WHAT IS NEEDED:
Exactly the lines from the one containing "Click the first problem progress dot" through the final line of the data are to be written out again, with nothing added.
──────── DATA SECTION
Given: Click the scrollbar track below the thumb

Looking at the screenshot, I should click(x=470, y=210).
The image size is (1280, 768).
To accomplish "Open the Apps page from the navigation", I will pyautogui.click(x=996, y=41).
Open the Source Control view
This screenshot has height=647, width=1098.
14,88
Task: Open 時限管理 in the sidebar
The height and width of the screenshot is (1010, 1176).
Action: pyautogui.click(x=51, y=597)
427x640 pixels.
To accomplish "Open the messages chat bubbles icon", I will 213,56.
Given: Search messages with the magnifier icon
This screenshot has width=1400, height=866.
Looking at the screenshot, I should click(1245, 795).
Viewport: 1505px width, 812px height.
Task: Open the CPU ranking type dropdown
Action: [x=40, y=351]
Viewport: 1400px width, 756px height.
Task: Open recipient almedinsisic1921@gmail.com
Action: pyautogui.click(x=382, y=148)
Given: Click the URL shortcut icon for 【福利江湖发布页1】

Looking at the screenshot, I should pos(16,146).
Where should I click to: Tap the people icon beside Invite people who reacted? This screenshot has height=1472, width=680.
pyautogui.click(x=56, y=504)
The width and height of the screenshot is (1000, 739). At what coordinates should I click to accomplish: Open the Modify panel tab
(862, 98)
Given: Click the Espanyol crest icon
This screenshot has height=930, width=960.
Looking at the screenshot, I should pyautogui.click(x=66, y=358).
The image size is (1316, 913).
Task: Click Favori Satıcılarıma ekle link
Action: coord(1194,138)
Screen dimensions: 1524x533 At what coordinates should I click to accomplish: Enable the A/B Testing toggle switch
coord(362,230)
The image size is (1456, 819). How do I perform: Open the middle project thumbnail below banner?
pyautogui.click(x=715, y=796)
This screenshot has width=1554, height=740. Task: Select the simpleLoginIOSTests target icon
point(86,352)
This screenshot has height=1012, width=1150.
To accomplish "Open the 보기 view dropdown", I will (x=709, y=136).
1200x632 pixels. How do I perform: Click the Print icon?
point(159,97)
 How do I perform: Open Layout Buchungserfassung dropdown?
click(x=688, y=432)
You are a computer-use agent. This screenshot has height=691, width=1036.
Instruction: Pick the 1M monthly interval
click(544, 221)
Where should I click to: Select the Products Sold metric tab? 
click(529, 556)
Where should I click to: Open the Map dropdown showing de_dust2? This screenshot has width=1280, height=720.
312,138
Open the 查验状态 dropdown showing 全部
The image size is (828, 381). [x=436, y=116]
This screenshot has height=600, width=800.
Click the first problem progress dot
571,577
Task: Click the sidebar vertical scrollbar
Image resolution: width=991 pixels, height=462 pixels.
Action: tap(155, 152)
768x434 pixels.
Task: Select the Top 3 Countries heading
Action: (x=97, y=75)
────────────────
SOLUTION FOR THIS TASK:
Click the first problem progress dot
571,577
Task: Click the sidebar vertical scrollbar
Image resolution: width=991 pixels, height=462 pixels.
Action: tap(155, 152)
768x434 pixels.
Task: Select the Top 3 Countries heading
Action: (x=97, y=75)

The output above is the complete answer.